Last year also proved that Khan is simply unable to manage big transport infrastructure projects. Crossrail – which was due to open a year ago – is now overrunning by up to three years at an additional cost of £3.4 billion. The Mayor’s misguided decision to partially freeze fares means that other crucial capacity-boosting projects such as the Sutton Tram or the Northern and Jubilee line upgrades are no closer than they were a year ago.
Next year the Mayor plans to expand the Ultra Low Emissions Zone (ULEZ) to the North and South circulars – meaning that anyone in a non-compliant vehicle will have to pay £12.50 to drive within the area. The ULEZ extension takes a blanket approach to tackling the localised problem of pollution hotspots, and this move will have a disproportionately large impact on poorer Londoners who have no option but to drive within the ULEZ for work, medical reasons, or to do the school run.

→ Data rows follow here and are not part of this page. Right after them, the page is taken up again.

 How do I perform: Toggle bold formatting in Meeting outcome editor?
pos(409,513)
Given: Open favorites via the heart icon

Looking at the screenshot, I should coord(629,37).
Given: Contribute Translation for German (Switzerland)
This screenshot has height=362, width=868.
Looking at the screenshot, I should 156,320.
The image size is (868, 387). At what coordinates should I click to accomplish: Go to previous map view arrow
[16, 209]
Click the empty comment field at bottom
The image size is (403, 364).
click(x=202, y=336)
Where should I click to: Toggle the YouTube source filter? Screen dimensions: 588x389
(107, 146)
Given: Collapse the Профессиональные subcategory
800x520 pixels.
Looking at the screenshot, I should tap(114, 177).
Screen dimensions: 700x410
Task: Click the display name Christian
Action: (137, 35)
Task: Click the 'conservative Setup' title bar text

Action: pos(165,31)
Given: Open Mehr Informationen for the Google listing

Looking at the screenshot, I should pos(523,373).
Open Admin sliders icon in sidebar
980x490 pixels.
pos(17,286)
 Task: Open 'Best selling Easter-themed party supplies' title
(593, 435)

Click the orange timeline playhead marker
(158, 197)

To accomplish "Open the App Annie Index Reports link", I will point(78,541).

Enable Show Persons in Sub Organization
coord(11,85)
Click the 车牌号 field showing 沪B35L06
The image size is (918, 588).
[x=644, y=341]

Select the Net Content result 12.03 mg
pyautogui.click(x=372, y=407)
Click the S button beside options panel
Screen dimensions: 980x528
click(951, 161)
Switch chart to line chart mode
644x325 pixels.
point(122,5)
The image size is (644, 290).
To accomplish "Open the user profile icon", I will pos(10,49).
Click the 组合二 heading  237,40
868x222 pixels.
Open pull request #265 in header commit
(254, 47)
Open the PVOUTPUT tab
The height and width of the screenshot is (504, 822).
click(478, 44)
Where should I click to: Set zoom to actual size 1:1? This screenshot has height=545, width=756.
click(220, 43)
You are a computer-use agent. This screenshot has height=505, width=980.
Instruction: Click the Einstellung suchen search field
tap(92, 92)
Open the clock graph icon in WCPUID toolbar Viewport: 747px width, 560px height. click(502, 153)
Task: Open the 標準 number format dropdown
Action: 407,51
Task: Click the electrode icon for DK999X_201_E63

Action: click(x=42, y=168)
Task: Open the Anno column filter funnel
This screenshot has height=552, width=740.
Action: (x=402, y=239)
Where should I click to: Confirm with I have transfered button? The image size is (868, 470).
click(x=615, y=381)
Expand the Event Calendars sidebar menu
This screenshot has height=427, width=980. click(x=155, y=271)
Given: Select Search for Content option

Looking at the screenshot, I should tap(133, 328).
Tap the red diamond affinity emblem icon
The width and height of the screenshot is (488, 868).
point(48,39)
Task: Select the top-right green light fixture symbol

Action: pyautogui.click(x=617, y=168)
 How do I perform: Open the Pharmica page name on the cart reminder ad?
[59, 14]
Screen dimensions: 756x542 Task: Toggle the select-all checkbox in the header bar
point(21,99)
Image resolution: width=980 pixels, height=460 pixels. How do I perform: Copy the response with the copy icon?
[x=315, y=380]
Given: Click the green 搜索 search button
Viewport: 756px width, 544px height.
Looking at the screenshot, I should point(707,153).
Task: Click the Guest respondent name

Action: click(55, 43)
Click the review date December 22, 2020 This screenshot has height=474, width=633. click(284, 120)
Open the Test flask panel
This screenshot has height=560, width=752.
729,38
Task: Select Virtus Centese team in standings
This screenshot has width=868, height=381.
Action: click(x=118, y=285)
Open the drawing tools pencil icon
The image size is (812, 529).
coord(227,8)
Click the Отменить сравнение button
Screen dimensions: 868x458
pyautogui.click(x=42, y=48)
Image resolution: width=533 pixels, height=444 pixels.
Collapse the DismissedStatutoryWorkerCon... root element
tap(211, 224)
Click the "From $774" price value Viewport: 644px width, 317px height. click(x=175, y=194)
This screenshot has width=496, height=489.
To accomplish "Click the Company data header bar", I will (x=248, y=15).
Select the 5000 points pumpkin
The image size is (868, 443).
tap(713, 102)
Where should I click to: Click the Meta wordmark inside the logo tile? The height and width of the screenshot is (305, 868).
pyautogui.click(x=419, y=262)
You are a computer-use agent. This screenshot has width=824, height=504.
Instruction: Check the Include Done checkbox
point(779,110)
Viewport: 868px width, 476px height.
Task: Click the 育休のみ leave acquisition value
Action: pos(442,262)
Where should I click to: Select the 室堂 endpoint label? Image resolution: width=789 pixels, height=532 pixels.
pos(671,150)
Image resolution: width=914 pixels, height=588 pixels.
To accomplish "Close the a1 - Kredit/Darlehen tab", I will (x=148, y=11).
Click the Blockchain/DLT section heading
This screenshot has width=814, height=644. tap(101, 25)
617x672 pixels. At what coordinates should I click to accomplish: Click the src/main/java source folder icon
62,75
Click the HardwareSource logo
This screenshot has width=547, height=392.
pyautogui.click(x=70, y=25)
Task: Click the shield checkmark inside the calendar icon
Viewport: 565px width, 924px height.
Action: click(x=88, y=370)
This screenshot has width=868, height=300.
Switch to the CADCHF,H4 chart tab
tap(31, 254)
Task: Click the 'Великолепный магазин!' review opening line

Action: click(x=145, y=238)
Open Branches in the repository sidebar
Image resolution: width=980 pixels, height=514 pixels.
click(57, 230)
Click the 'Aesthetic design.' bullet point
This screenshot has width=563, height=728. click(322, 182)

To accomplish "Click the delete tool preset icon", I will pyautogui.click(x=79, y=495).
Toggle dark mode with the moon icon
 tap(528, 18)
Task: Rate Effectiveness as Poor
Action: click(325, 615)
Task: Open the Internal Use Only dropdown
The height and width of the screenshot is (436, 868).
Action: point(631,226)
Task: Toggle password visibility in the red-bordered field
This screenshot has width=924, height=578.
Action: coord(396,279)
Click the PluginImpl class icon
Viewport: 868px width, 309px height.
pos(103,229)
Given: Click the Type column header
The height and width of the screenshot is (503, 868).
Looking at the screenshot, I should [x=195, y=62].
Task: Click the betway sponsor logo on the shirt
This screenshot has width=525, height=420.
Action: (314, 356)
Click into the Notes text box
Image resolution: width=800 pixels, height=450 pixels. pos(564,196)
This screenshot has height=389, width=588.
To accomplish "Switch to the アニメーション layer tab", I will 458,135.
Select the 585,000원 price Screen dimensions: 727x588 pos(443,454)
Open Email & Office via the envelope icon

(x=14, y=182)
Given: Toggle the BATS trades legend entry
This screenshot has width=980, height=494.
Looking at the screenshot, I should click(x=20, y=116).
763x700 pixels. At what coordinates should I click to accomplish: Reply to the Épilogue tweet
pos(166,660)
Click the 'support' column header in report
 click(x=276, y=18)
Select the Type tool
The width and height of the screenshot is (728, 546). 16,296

The General Election showed that at a national level the Labour Party has lost touch with its working class voters. The ULEZ extension demonstrates that the Mayor of London suffers from the same problem.
Rather than spending millions on rolling out a tax which would hit poorer Londoners, we would want to scrap the ULEZ extension completely and use the savings to invest in cleaning up our bus fleet. Unlike the ULEZ, these buses could be used in a targeted way to help clean up the air in some of London’s most polluted hotspots. Whoever is Mayor after May needs to take a sensible and objective look at fares: is it right to freeze pay-as-you-go fares when this comes at the expense of transport improvements and doesn’t benefit the millions of Londoners who use travel cards?
As we enter 2020, memories of 2019 will leave Londoners in no doubt that Sadiq Khan’s mayoralty has been at best a retrograde step for our city and a worst an unmitigated disaster. Under my leadership, the London Assembly Conservatives will continue to offer a positive and progressive alternative to Labour-run London and work flat out to ensure that the Khan years become nothing more than an aberration in London’s political history.